Before you finish, make sure each line of the records has been retyped exactly.

--- Materials provided Enclosed Below ---

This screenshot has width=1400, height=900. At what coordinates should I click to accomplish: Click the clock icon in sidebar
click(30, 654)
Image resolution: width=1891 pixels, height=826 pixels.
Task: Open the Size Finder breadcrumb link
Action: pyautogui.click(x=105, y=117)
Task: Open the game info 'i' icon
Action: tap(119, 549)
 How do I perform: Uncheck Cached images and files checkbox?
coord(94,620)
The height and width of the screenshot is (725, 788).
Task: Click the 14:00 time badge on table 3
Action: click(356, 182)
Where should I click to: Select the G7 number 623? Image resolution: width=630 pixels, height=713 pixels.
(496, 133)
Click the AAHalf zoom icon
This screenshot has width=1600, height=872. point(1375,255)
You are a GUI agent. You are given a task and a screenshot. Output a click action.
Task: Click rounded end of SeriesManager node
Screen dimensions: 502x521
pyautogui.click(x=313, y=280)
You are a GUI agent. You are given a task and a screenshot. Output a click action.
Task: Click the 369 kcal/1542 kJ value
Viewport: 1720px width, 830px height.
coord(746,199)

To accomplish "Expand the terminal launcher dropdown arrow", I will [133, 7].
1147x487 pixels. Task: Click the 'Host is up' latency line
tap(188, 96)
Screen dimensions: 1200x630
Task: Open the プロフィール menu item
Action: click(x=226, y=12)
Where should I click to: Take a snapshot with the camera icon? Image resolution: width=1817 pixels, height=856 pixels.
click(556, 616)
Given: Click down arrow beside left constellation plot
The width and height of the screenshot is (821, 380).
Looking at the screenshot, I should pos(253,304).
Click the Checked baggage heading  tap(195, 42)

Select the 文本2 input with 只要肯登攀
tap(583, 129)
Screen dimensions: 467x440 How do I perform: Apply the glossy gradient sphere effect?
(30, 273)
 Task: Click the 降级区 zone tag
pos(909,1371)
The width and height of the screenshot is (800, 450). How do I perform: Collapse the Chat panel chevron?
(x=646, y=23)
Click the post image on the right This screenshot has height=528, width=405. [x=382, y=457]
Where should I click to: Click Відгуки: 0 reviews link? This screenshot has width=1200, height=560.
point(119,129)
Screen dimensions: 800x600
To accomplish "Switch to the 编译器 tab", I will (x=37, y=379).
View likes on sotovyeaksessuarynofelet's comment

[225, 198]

--- End of Enclosed Materials provided ---

Response to this exercise:
This screenshot has width=1400, height=900. At what coordinates should I click to accomplish: Click the clock icon in sidebar
click(30, 654)
Image resolution: width=1891 pixels, height=826 pixels.
Task: Open the Size Finder breadcrumb link
Action: pyautogui.click(x=105, y=117)
Task: Open the game info 'i' icon
Action: tap(119, 549)
 How do I perform: Uncheck Cached images and files checkbox?
coord(94,620)
The height and width of the screenshot is (725, 788).
Task: Click the 14:00 time badge on table 3
Action: click(356, 182)
Where should I click to: Select the G7 number 623? Image resolution: width=630 pixels, height=713 pixels.
(496, 133)
Click the AAHalf zoom icon
This screenshot has width=1600, height=872. point(1375,255)
You are a GUI agent. You are given a task and a screenshot. Output a click action.
Task: Click rounded end of SeriesManager node
Screen dimensions: 502x521
pyautogui.click(x=313, y=280)
You are a GUI agent. You are given a task and a screenshot. Output a click action.
Task: Click the 369 kcal/1542 kJ value
Viewport: 1720px width, 830px height.
coord(746,199)

To accomplish "Expand the terminal launcher dropdown arrow", I will [133, 7].
1147x487 pixels. Task: Click the 'Host is up' latency line
tap(188, 96)
Screen dimensions: 1200x630
Task: Open the プロフィール menu item
Action: click(x=226, y=12)
Where should I click to: Take a snapshot with the camera icon? Image resolution: width=1817 pixels, height=856 pixels.
click(556, 616)
Given: Click down arrow beside left constellation plot
The width and height of the screenshot is (821, 380).
Looking at the screenshot, I should pos(253,304).
Click the Checked baggage heading  tap(195, 42)

Select the 文本2 input with 只要肯登攀
tap(583, 129)
Screen dimensions: 467x440 How do I perform: Apply the glossy gradient sphere effect?
(30, 273)
 Task: Click the 降级区 zone tag
pos(909,1371)
The width and height of the screenshot is (800, 450). How do I perform: Collapse the Chat panel chevron?
(x=646, y=23)
Click the post image on the right This screenshot has height=528, width=405. [x=382, y=457]
Where should I click to: Click Відгуки: 0 reviews link? This screenshot has width=1200, height=560.
point(119,129)
Screen dimensions: 800x600
To accomplish "Switch to the 编译器 tab", I will (x=37, y=379).
View likes on sotovyeaksessuarynofelet's comment

[225, 198]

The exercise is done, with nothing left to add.